Supplying a whole community with untreated water has always been a calculated risk. In many cases the probability of infection occurring is not huge but, as we have seen, the consequences can be dire when the trade-off between risk and consequence doesn't pay off.
Campylobacter infection is not a rare occurrence. While the number of notified cases has almost halved since new drinking water standards were introduced in 2005, there were 6837 cases in 2013.

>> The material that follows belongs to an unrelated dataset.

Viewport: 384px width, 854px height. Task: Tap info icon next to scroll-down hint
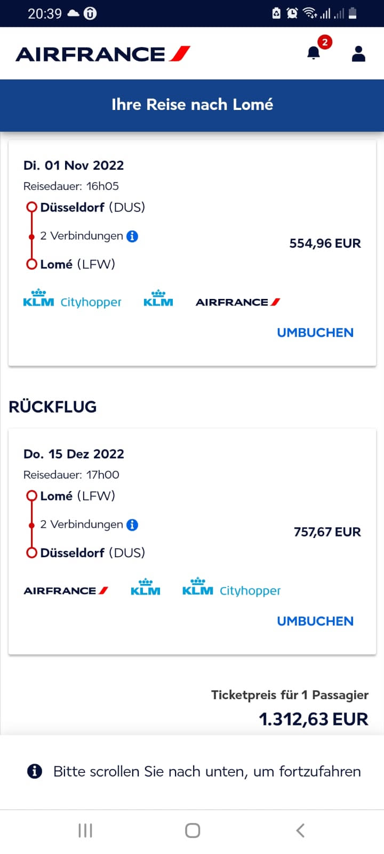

Likewise, the decision by the Hastings District Council to leave Havelock North's water untreated is not an unusual one.
For instance, Lower Hutt City, which serves about 70,000 residents, does not treat its deep bore water supply.
Nor does Christchurch, with 300,000 residents. It's likely that about a quarter of our national population is drinking untreated tap water.
Councils have many different reasons for adopting this approach.
We've come to expect our water in New Zealand to be pure and coming from, as in the case of Havelock North, underground aquifers, there's an extremely minor risk of contamination from source.
There is also a strong and vociferous opposition in some quarters to putting chemical barriers such as chlorine into public water supplies. Sometimes this opposition is philosophical, sometimes an objection to taste and odour.
But this is a public health issue and one that needs a Government-led discussion on what we can expect from our water-supply authorities and what role the Government needs to play in the supply of safe drinking water.
This placed a huge burden on many councils, especially smaller local authorities with fewer ratepayers' purses to dip into.
In order to help offset the heavy and unfair burden on these smaller councils, the Government set up a Drinking Water Subsidy Scheme when it introduced the Drinking Water Standards in 2005 but it was lamentably underfunded at $10 million a year and many councils missed out as the money ran out.
Both Water New Zealand and Local Government New Zealand have asked the Government to reinstate this subsidy but this time backed by a much more realistic financial backing.
We've suggested about $20 million a year is required on an ongoing basis.
Drinking water quality is an issue of national significance and one that the Government cannot kick down the road for local authorities to pick up without adequate support and backing.
Access to clean, safe drinking water is one of the expectations of living in a first-world nation. It should not be left as a burden to be carried by local authorities alone and, particularly, it should not be an unfair burden for smaller communities.
We need an arms-length examination of the existing drinking water standards, as well as their regulation through the Ministry of Health, district health boards and councils.
As the organisation that represents the water industry, Water New Zealand is looking forward to the independent national inquiry, one that will look at not only what went wrong this week but also the systemic issues that led to the crisis and the role of both central and local government in the supply, funding and treatment of public water.
- John Pfahlert is chief executive of Water New Zealand.